Over the past years, ADHD coaching has gained popularity, with an increasing number of professionals promoting their services. However, differences in requirements of formal licensing and limited scientific literature have led to ongoing debates about the effectiveness and legitimacy of ADHD coaching.

Despite the absence of conclusive research though, ADHD coaching, with its common-sense and economically feasible nature has found its place in the ADHD treatment landscape. So how do you know if coaching is for you and how do you know that your coach has the proper training and experience? In this week’s blog from Letterlife we go through the basics to make sure you and your coach navigate in safe and evidence-based territories.

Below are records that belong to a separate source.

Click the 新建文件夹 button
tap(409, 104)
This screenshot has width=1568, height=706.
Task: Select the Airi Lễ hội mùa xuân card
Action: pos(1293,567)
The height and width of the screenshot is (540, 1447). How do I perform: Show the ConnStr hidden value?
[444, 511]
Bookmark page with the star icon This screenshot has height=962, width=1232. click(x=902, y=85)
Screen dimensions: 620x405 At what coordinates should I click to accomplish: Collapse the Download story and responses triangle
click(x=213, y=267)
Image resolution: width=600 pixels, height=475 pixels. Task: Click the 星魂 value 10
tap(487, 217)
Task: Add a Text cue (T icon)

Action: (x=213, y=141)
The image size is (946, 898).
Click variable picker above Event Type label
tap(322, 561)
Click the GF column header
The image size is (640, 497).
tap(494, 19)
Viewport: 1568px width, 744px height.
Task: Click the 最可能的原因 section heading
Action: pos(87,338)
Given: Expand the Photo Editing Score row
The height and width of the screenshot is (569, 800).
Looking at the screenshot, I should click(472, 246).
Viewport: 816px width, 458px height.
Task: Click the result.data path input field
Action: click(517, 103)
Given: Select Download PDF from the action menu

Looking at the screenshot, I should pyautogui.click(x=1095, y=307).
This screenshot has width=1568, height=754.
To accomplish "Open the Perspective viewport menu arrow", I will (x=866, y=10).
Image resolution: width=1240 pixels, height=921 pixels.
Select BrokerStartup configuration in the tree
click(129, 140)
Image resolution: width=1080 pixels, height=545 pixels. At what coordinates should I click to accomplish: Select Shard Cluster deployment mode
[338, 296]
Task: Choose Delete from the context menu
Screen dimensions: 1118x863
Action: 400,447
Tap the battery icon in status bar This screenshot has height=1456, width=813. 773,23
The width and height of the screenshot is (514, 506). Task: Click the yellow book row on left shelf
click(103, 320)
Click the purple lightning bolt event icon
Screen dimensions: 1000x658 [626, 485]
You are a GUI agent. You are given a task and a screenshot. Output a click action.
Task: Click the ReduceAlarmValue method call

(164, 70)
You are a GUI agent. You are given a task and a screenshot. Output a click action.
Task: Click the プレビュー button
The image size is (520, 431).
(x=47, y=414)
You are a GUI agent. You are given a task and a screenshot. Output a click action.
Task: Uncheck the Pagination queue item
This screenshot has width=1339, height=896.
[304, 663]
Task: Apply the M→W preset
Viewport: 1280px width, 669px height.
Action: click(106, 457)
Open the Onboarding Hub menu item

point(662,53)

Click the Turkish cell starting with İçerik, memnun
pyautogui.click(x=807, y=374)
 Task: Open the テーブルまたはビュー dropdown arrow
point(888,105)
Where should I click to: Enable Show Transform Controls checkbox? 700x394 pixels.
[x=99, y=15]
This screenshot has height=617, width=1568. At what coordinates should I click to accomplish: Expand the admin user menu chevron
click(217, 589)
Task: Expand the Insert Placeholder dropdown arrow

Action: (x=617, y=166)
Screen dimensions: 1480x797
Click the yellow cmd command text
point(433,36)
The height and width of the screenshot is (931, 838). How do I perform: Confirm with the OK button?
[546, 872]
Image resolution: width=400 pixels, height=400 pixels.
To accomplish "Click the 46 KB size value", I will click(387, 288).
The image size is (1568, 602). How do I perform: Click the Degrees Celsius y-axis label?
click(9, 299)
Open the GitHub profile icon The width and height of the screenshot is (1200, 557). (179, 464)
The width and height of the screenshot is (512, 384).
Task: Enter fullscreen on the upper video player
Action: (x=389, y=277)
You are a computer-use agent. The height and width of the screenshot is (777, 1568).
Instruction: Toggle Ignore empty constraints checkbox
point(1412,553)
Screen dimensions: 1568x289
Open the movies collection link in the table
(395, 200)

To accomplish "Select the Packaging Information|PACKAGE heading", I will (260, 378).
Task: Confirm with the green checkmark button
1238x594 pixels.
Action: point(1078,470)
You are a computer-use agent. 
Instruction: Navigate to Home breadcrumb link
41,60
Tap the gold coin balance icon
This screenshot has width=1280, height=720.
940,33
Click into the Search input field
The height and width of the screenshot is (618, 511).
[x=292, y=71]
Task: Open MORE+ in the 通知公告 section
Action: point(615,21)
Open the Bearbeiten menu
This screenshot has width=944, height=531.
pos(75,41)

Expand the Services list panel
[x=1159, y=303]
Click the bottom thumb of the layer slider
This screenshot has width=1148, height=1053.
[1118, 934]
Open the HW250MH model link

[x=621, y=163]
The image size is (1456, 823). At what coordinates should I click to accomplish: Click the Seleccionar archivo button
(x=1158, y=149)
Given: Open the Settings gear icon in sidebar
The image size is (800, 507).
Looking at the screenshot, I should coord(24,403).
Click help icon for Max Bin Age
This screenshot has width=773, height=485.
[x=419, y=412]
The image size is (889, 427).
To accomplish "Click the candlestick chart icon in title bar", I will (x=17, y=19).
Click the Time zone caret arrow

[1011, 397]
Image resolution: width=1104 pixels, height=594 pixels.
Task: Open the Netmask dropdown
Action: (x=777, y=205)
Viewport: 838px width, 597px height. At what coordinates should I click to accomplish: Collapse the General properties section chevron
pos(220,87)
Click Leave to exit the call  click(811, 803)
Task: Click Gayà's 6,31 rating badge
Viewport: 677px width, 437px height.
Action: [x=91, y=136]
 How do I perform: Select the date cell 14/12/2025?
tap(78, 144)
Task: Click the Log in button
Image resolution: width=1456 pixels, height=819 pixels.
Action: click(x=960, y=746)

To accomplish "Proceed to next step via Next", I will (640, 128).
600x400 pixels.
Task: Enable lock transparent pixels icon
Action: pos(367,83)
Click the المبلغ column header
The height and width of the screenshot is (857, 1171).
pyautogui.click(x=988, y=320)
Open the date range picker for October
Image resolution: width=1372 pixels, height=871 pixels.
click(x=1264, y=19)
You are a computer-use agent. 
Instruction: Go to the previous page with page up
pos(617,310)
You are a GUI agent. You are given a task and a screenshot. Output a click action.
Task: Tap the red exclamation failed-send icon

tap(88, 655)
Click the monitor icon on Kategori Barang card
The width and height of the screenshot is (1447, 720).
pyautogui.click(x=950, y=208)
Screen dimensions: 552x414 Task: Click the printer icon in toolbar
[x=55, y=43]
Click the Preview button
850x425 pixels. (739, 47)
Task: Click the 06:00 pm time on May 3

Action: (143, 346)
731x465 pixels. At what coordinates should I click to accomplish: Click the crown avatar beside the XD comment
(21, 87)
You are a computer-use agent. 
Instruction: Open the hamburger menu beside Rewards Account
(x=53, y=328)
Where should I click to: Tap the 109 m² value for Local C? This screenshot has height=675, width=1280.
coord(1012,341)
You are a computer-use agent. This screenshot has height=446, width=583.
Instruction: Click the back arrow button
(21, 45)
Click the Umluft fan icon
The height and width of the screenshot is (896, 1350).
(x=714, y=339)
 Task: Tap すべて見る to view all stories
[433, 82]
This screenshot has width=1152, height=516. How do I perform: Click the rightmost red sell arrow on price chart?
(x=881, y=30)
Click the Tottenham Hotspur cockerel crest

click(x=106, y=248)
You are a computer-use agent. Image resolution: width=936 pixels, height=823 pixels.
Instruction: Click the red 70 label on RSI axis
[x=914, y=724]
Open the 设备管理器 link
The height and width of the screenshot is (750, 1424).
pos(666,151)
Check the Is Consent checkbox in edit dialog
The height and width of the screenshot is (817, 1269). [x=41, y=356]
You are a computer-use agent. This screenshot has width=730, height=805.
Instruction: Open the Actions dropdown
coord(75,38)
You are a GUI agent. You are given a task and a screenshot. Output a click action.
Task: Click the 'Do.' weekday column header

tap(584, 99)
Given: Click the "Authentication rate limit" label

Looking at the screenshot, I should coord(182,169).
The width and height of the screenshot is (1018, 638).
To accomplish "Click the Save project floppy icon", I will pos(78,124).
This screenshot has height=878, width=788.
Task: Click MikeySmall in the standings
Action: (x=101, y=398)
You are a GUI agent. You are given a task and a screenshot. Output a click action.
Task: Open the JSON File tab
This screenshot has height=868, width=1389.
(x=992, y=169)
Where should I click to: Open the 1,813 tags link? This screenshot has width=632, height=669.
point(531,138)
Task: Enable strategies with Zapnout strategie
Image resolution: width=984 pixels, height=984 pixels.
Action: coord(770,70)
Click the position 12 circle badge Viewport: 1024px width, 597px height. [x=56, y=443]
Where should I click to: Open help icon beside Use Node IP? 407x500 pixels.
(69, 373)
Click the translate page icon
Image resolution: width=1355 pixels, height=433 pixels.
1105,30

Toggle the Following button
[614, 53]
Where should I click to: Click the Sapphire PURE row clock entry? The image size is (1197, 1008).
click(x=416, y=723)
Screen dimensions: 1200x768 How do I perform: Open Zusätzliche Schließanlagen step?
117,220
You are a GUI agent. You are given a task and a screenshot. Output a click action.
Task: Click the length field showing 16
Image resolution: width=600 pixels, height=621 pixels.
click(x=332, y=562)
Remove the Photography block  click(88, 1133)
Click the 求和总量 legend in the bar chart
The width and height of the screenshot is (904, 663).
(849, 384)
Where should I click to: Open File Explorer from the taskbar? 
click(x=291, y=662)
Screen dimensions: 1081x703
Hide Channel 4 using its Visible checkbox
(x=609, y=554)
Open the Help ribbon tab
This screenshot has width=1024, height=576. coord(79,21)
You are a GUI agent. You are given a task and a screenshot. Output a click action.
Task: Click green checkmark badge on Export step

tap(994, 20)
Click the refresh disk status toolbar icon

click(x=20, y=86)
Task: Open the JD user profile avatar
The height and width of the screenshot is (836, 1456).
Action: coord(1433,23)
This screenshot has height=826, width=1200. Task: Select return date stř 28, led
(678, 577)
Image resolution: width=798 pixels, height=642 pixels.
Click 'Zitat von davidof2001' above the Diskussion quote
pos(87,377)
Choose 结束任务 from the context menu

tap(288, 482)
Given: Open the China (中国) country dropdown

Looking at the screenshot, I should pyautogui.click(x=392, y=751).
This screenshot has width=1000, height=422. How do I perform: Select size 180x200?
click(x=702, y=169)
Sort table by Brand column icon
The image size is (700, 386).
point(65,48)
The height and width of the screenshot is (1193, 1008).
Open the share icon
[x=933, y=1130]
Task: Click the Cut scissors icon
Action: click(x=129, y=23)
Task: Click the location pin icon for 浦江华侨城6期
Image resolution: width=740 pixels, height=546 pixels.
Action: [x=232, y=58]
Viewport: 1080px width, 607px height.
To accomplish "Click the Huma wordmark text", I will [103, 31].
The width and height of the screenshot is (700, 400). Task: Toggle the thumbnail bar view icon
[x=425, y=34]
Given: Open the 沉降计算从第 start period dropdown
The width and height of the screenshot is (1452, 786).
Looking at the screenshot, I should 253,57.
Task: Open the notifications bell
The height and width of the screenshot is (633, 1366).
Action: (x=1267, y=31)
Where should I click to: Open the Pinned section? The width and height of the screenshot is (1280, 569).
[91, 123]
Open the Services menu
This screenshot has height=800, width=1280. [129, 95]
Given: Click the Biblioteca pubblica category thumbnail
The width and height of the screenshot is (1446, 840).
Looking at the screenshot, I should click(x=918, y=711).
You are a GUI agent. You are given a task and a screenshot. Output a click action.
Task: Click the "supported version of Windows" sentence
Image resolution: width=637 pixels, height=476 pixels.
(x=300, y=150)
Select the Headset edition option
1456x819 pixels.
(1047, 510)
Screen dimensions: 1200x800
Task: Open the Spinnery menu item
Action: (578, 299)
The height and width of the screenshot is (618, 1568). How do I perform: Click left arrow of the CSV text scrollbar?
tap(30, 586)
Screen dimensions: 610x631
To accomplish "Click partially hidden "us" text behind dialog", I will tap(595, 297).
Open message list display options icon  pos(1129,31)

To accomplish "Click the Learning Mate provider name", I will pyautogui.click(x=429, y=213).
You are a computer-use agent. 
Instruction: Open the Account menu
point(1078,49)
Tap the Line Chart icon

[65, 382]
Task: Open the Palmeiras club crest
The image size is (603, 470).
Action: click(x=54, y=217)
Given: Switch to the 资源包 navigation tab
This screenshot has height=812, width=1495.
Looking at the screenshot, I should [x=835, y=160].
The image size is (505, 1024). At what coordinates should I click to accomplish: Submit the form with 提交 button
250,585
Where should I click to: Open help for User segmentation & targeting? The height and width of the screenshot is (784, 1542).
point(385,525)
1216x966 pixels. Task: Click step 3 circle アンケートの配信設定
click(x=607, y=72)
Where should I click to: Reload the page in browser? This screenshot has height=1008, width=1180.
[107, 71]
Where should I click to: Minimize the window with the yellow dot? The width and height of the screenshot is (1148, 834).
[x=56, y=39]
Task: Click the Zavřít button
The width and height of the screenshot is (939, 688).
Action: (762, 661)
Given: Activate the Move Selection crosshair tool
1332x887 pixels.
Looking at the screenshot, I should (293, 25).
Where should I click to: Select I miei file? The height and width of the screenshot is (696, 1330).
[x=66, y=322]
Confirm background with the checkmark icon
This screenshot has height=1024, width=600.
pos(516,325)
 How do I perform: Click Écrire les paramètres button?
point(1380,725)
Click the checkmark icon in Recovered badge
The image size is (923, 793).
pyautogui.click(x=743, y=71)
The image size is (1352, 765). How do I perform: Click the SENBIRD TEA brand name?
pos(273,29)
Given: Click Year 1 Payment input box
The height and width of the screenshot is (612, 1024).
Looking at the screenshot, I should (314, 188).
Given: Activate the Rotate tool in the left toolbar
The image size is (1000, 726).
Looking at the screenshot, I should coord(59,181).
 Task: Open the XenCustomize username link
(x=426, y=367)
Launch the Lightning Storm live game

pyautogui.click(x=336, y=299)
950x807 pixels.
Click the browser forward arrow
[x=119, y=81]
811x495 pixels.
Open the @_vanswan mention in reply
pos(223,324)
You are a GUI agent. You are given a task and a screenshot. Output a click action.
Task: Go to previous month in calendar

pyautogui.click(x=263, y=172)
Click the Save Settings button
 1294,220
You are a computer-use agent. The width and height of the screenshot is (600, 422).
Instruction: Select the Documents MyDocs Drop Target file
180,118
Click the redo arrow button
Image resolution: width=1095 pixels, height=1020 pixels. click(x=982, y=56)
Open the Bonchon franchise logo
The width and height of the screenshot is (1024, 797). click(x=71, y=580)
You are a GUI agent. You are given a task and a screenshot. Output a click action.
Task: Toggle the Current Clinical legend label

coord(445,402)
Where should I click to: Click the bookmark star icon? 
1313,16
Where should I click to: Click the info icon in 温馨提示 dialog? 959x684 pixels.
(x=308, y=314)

Is ADHD coaching for everyone?

Who knows? But a guess would be that the need for and response to coaching, as any other intervention addressing the ADHD-life, is quite individual.  For females with ADHD unanswered questions surrounding ADHD support and treatment is unfortunately business as usual. The remaining questions around the effectiveness and potential limitation of ADHD-coaching is also nothing new. Key issues, include the methodological consistency of coaching concepts, alignment with existing knowledge, the need for reliable scientific evidence, and potential costs and side effects still needs to be explored and scientifically described. At Letterlife we aim to address all of these questions and contribute to the scientific evaluation of ADHD-coaching by requiring that all our coaches have and adhere to evidence-based practices and a certified rational based on Motivational Interviewing (MI). We validate and evaluate that our coaches work accordingly through regular, mandatory, and external assessment by accredited MI experts. This is because, even though the research literature on coaching is limited, the scientific support and evidence base for MI approaches in supporting individual change and personal growth is strong.

How do I know what I need?

Living with ADHD presents different challenges for different people. So, you should think long, hard, and honestly about what problems your ADHD causes in your life. Do you think that an ADHD-coach is the way to go, or should your difficulties perhaps be addressed in another context? Remember, only you have the final say here. In many ways ADHD coaching can be a transformative catalyst for change, providing personalized strategies and tools to navigate life’s complexities. But only if you are ready to face your greatest challenges and try something new.

If you grapple with procrastination, time management, and organisational difficulties your ADHD coach can serve as change catalysts, focusing on customisation rather than imposing one-size-fits-all solutions. Understanding the uniqueness of each ADHD brain is crucial, as symptoms can vary across situations and individuals. At its core ADHD-coaching is about holding each other accountable. Your coach’s goal is to empower you to develop self-efficacy and overcome challenges more and more independently. An effective coach emphasises your natural talents and strengths rather than fixating on weaknesses, fostering forward momentum and boosting self-esteem.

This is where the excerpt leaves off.